Dalam kutipan lain, pejabat yang sama menyinggung belum adanya kesiapan yang memadai untuk skenario perang darat yang lebih luas.
“Kita bahkan tidak punya rencana untuk itu. Kita bahkan tidak bisa sepenuhnya mempertahankan satu pun pangkalan darat di wilayah tersebut,” ujarnya.
Perang yang Kehilangan Landasan Moral
Salah satu temuan paling penting dalam laporan itu terletak pada krisis narasi yang mulai dirasakan di tubuh militer AS. Bagi banyak personel, perang ini dinilai tidak lagi ditopang oleh penjelasan yang utuh, konsisten, dan dapat dipertanggungjawabkan secara strategis.
Di level pasukan cadangan, keraguan itu berkembang menjadi pertanyaan yang lebih mendasar: mengapa mereka harus menanggung risiko perang yang dinilai tidak memiliki manfaat strategis yang jelas bagi keselamatan mereka maupun kepentingan nasional Amerika Serikat.

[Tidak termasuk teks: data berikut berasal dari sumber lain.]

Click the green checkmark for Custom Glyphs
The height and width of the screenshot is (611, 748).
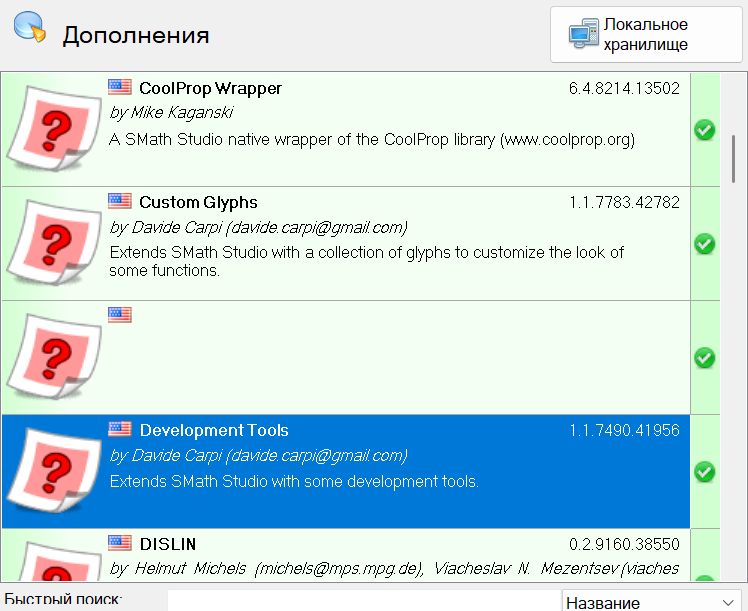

Dalam konteks ini, persoalan Washington tidak lagi semata berada di medan tempur. Perang juga mulai menghadapi masalah legitimasi di dalam institusi militer yang diminta untuk menjalaninya.
Tekanan Lapangan dan Titik Balik Psikologis
Laporan tersebut juga menempatkan dinamika medan tempur sebagai faktor penting dalam memburuknya moral pasukan. Sejak perang pecah pada 28 Februari, Iran disebut telah beberapa kali meluncurkan rudal balistik dan drone ke fasilitas militer AS di negara-negara Teluk Persia serta target-target di wilayah pendudukan Israel.
Pada saat yang sama, pejabat militer Iran telah berulang kali memperingatkan Washington agar tidak memperluas konflik. Teheran menyatakan angkatan bersenjatanya telah lama mempersiapkan skenario perang asimetris dan siap menerapkannya jika eskalasi terus berlanjut.
Di antara peristiwa yang disebut paling mengguncang psikologis sejumlah tentara AS adalah serangan udara Amerika Serikat pada hari pertama perang yang menghantam sebuah sekolah perempuan di Kota Minab, Iran. Serangan itu dilaporkan menewaskan hampir 170 siswi.
Direktur Eksekutif Center on Conscience and War, Mike Prysner, menyebut insiden tersebut sebagai titik balik moral bagi banyak personel militer.“Bagi banyak tentara, itu adalah titik puncaknya,” kata Prysner.
Laporan ini memperlihatkan satu gejala yang semakin sulit diabaikan: perang melawan Iran tidak hanya memperluas beban militer dan risiko kawasan bagi Amerika Serikat, tetapi juga mulai mengikis keyakinan di dalam tubuh tentaranya sendiri. []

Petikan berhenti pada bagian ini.